*** Begin section ***

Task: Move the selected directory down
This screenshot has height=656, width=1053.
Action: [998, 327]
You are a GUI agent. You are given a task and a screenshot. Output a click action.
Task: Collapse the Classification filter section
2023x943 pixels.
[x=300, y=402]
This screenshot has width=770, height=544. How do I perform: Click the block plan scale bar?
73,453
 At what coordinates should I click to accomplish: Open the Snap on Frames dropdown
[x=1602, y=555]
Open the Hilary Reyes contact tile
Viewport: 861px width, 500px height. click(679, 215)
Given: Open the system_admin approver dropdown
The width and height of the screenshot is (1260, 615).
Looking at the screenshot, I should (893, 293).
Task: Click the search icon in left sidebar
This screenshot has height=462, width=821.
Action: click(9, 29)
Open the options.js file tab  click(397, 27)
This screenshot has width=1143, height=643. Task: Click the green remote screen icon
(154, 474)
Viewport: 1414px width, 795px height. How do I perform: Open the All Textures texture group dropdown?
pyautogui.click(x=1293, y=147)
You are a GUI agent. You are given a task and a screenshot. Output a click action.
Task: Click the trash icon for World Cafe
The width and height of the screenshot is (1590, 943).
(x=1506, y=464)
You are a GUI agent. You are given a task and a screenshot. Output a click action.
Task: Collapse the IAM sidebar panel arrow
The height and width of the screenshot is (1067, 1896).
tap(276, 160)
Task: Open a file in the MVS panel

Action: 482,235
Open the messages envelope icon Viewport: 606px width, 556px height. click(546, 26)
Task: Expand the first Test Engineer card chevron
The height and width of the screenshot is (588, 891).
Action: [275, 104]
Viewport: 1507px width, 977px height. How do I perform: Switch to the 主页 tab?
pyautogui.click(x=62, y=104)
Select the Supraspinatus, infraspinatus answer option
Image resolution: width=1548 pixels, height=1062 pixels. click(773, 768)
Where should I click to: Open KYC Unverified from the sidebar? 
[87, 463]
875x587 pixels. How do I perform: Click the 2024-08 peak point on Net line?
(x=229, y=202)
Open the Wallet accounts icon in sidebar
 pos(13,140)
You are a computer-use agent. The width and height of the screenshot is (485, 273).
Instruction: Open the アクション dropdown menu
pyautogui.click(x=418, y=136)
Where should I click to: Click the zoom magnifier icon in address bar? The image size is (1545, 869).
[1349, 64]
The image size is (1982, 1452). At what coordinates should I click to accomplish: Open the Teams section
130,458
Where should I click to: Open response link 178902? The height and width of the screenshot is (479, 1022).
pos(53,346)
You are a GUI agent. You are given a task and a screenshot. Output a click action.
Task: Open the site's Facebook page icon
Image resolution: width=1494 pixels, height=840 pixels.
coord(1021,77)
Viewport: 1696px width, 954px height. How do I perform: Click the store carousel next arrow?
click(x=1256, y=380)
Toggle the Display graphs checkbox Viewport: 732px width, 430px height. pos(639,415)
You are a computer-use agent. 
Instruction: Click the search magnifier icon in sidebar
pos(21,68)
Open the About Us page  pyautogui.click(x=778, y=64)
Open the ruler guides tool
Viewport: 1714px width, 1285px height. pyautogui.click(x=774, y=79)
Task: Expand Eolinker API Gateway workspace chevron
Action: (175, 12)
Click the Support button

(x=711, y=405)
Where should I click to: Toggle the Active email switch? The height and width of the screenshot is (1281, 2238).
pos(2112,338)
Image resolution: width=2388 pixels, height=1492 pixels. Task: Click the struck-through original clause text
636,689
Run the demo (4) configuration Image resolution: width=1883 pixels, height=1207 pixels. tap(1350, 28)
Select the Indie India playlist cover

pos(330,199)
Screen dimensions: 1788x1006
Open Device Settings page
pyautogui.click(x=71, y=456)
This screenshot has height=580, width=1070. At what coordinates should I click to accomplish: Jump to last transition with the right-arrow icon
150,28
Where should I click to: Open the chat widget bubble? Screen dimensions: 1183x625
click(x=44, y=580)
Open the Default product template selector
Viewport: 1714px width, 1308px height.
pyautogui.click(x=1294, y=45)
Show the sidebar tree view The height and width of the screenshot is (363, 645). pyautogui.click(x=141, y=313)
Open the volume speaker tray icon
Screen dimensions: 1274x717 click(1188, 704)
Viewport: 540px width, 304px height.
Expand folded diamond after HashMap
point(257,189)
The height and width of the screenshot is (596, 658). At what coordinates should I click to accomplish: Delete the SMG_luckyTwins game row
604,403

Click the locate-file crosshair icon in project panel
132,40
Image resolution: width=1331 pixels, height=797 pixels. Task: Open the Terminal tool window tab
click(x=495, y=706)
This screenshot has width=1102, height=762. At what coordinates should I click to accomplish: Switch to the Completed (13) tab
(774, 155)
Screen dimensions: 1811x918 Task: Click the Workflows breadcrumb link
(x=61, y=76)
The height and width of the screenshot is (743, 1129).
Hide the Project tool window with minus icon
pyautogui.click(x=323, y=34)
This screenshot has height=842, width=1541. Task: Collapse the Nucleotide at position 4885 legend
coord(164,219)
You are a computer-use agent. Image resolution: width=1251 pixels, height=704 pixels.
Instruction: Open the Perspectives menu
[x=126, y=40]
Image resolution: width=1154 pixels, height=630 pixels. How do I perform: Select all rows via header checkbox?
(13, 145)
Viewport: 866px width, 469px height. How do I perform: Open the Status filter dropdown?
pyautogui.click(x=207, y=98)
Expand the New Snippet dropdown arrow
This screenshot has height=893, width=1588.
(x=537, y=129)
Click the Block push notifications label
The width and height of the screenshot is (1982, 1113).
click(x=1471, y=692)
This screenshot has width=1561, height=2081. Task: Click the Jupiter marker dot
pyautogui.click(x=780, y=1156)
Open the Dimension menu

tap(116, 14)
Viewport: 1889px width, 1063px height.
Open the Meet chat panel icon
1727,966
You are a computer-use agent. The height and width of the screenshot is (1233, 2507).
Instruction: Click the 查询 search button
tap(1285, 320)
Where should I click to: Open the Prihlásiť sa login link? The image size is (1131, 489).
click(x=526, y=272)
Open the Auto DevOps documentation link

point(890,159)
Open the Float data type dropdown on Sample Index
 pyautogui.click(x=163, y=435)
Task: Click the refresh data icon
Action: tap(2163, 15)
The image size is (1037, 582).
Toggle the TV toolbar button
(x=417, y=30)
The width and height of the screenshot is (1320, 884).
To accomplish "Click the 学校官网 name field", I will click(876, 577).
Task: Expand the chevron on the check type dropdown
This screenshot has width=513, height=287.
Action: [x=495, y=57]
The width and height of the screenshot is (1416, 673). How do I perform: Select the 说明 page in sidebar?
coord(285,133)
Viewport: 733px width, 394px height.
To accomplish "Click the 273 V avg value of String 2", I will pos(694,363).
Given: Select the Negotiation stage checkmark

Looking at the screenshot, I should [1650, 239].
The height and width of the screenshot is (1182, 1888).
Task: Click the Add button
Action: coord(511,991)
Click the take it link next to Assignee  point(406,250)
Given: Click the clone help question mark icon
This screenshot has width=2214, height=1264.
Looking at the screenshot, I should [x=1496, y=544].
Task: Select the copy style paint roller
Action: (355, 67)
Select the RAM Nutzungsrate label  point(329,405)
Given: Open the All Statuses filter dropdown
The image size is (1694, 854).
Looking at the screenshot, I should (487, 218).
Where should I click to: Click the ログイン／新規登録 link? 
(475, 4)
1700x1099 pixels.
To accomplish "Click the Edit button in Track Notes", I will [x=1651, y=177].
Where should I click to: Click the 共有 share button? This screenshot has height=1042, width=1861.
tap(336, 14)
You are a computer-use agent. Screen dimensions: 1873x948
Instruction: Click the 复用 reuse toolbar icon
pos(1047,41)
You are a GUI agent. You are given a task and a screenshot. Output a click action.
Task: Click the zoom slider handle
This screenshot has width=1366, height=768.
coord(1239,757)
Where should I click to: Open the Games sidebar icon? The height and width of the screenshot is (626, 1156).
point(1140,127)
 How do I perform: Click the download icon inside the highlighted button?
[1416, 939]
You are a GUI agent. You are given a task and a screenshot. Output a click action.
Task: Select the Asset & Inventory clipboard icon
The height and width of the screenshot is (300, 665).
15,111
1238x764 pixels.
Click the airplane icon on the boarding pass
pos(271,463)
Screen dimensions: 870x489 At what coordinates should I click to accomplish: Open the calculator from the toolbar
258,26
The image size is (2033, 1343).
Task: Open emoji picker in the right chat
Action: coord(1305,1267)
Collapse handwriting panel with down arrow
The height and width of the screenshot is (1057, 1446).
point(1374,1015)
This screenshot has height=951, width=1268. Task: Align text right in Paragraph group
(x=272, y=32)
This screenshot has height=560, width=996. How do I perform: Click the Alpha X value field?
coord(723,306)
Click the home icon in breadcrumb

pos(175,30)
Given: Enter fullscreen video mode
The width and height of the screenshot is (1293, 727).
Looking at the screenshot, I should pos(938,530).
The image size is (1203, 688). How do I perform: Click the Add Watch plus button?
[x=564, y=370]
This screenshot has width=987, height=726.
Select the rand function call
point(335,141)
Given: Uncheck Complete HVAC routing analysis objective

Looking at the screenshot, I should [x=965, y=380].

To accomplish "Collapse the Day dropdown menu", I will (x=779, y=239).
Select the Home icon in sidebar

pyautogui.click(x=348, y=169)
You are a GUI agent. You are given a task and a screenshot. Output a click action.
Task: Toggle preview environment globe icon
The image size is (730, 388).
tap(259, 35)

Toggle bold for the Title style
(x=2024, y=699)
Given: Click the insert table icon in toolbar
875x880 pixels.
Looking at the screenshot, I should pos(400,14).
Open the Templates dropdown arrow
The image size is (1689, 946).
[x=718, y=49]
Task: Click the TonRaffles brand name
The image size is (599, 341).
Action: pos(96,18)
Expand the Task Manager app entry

*** End section ***

How to complete this task: The expected answer is a copy of each line in the listing above that contains "computer".

Written response:
You are a computer-use agent. The width and height of the screenshot is (485, 273).
You are a computer-use agent. 
You are a computer-use agent. Image resolution: width=1251 pixels, height=704 pixels.
You are a computer-use agent. The height and width of the screenshot is (1233, 2507).
You are a computer-use agent. Screen dimensions: 1873x948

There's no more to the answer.